Untung juga pernah menyebut keterlibatan Soeharto pada peristiwa G30S 1965. Dalam bukunya, Soebandrio menyebut, di penjara, Untung pernah bercerita kepadanya bahwa pada 15 September 1965 Untung mendatangi Soeharto untuk melaporkan adanya Dewan Jenderal yang bakal melakukan kup. Jawaban Soeharto tidak seperti memerintah Untung.

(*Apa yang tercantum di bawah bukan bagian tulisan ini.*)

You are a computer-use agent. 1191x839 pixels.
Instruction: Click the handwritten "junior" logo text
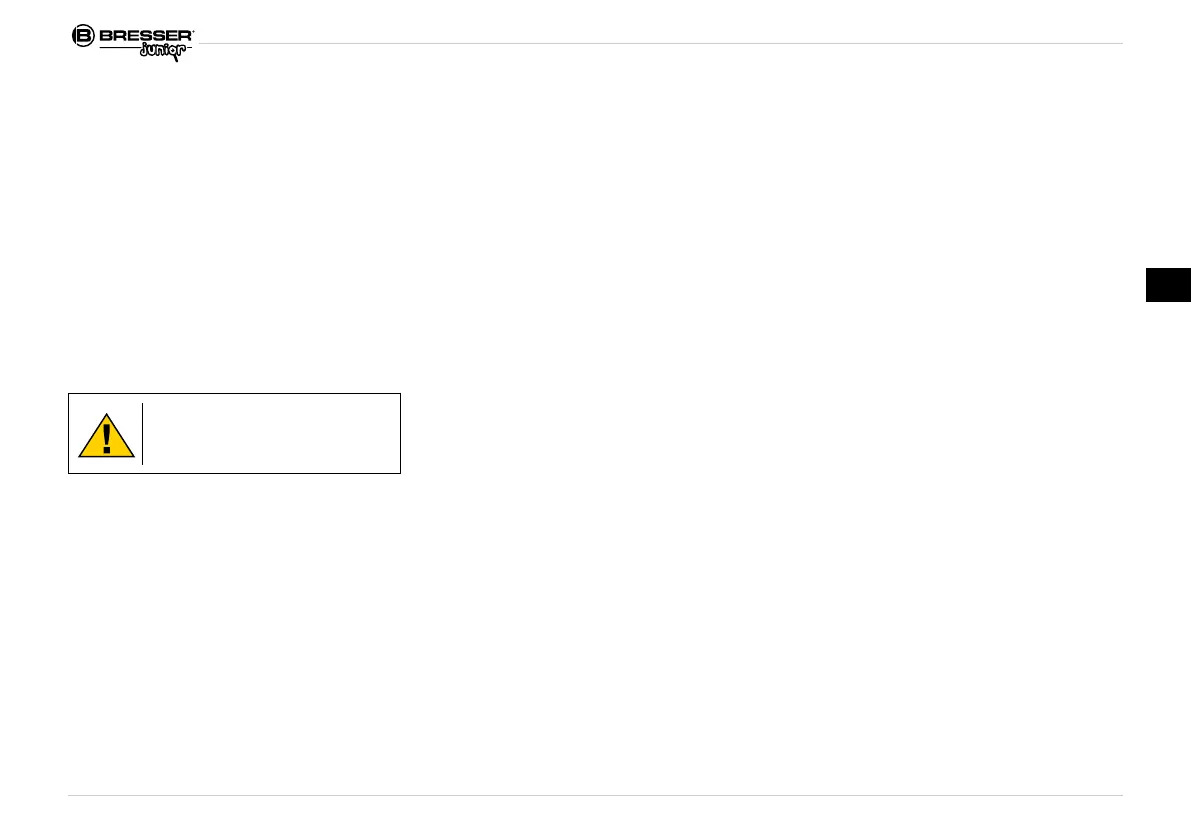pyautogui.click(x=161, y=51)
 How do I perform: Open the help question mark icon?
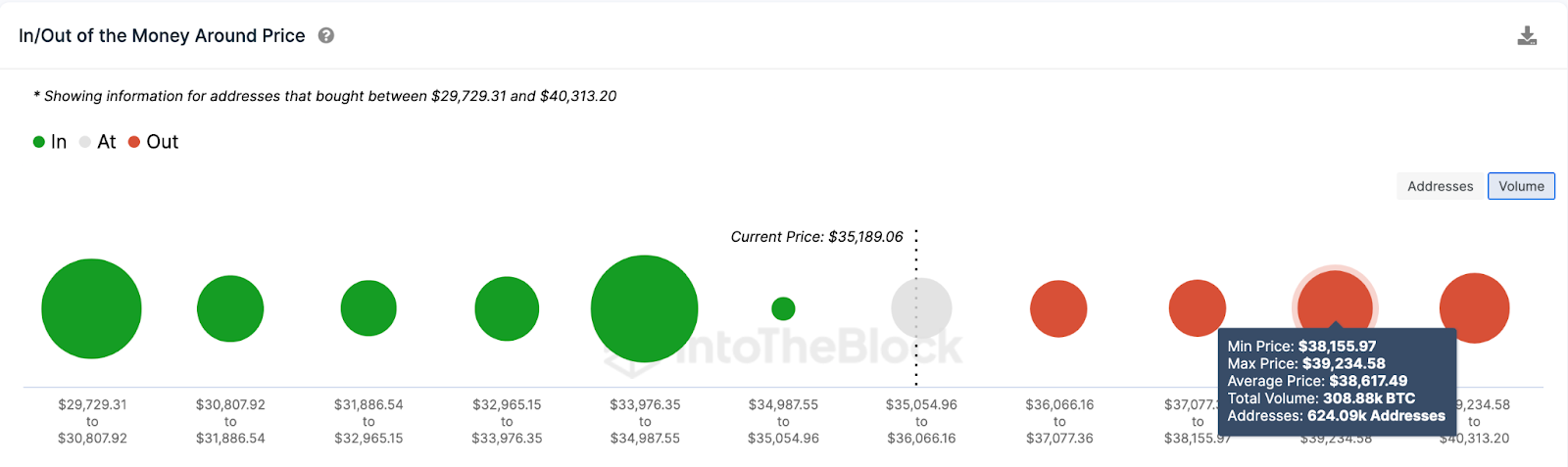pos(326,35)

"Bagus kalau kamu punya rencana begitu. Sikat saja, jangan ragu-ragu," demikian kata Soeharto seperti diucapkan Untung kepada Soebandrio.Kemudian menurut eks menteri Luar Negeri Soebandrio, Soeharto memberikan dukungan kepada Untung untuk menangkap Dewan Jenderal dengan mengirim bantuan pasukan. Soeharto memberi perintah per telegram Nomor T.220/9 pada 15 September 1965 dan mengulanginya dengan radiogram Nomor T.239/9 pada 21 September 1965 kepada Yon 530 Brawijaya, Jawa Timur, dan Yon 454 Banteng Raiders Diponegoro, Jawa Tengah.
Kesatuan itu diperintahkan datang ke Jakarta untuk defile Hari Angkatan Bersenjata pada 5 Oktober. Anehnya pasukan tersebut membawa peralatan siap tempur dengan peluru tajam.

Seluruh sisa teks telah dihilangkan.